**TEXT PROVIDED**:
⁂
House breaking

I have been avoiding potty-training my 2 year old for months. I just could not deal with it and a newborn at the same time. I thought I would avoid it all-together and let Noah's school deal with it when he started. But now I want to put off putting Noah in school until he is three. So that idea is dead.
Now Benjamin has settled and having two kids in nappies and wetwipes at the same time is not ideal.
Problem is, I have never attempted to toilet train a human being in my life. I don't know how it works and I have no idea how to do this.

I thought it would be a good idea for Graeme to take Noah with every time he went "wee-wee" so that Noah could get to know the process. Seemed like a good idea. Except of course that Graeme is a standing-wee-wee-man, which little is unable to do for a good few years.
Tonight Noah had his nappy off and we placed him on the toilet, on a little toddler-adapter seat with handles at the side.
⁂
**DATASET RECORDS**:

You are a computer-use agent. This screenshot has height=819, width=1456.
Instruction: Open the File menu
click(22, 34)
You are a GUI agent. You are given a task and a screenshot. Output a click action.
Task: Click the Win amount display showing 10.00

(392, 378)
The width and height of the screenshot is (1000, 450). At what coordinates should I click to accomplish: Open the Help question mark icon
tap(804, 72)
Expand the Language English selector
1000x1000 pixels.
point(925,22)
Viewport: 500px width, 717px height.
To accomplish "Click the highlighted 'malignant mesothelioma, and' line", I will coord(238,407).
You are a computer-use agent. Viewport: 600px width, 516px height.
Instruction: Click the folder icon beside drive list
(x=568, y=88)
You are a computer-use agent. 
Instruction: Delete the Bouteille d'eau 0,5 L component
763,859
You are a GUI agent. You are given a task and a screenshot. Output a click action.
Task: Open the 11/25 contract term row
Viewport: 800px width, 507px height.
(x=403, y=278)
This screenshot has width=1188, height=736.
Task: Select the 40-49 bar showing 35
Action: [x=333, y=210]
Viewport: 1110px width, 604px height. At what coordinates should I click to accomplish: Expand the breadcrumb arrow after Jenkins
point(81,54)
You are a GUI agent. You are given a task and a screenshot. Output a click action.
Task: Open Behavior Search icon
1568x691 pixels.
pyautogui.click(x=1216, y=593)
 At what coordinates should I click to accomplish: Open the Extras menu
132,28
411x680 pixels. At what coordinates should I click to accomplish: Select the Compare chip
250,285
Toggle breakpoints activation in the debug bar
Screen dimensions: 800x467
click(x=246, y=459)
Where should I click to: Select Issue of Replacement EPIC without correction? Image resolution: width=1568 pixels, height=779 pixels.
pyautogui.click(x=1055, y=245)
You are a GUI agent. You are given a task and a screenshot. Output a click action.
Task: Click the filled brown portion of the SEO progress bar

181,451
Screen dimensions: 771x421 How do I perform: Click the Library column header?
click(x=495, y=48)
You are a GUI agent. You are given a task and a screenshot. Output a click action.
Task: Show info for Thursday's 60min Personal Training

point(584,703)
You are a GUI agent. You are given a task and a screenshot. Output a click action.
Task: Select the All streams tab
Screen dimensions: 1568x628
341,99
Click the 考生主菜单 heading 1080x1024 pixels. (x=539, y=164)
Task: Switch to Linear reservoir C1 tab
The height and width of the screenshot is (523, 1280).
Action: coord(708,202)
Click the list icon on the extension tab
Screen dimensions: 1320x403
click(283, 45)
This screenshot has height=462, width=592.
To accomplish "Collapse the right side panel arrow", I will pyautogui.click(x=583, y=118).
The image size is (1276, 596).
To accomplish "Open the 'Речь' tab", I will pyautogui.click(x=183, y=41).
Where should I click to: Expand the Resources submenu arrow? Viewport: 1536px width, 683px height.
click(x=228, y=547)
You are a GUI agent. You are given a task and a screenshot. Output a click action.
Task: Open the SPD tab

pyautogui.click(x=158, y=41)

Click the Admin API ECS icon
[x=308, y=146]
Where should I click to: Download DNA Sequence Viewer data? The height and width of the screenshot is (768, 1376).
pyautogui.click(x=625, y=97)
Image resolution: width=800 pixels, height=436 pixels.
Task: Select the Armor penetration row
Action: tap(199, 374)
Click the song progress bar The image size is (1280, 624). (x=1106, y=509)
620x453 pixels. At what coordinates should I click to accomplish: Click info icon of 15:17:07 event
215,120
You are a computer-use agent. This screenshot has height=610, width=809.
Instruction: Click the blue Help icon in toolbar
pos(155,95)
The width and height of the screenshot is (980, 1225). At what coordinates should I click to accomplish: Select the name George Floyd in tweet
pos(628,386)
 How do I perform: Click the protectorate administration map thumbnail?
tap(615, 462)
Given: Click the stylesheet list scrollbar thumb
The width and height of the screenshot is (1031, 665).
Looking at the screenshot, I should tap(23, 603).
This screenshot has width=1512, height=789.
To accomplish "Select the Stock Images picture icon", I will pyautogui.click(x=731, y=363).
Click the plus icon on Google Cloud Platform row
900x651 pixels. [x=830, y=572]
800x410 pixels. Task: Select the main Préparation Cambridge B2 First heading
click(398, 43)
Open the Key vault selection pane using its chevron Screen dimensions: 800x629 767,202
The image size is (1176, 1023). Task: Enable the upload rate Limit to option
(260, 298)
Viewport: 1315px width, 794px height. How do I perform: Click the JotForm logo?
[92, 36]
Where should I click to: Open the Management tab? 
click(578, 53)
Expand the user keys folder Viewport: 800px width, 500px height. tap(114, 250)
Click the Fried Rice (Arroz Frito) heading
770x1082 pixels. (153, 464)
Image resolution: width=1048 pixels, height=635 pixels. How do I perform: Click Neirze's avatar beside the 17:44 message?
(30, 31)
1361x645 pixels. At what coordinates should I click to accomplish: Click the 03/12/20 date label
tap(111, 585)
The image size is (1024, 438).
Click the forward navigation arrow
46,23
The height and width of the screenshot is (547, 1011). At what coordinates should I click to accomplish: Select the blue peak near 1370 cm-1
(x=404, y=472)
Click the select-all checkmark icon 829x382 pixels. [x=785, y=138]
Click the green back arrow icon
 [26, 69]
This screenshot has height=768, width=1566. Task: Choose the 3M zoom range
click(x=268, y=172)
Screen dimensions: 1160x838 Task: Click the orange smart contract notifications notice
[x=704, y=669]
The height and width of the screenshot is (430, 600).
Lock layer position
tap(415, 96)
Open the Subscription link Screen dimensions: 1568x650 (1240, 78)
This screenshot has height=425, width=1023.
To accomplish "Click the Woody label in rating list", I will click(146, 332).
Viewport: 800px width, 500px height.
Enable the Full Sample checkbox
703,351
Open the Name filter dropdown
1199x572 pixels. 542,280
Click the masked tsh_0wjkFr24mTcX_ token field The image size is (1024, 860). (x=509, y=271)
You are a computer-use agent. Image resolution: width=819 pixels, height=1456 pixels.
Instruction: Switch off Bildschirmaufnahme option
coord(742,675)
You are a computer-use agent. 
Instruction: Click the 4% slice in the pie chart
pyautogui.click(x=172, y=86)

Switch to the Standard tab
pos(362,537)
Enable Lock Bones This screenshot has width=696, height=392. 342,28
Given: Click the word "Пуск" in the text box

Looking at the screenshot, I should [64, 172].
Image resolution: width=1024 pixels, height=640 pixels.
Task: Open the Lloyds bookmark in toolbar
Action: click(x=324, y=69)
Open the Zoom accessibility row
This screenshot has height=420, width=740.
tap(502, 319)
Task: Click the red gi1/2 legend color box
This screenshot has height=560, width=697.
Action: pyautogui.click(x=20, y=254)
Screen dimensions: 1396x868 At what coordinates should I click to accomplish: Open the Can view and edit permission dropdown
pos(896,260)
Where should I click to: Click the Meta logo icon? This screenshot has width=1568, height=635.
⁂
Return the part of the potty-training post between "I thought it" and "at the side.", inclusive, copied word for word.

**ANSWER SECTION**:
I thought it would be a good idea for Graeme to take Noah with every time he went "wee-wee" so that Noah could get to know the process. Seemed like a good idea. Except of course that Graeme is a standing-wee-wee-man, which little is unable to do for a good few years.
Tonight Noah had his nappy off and we placed him on the toilet, on a little toddler-adapter seat with handles at the side.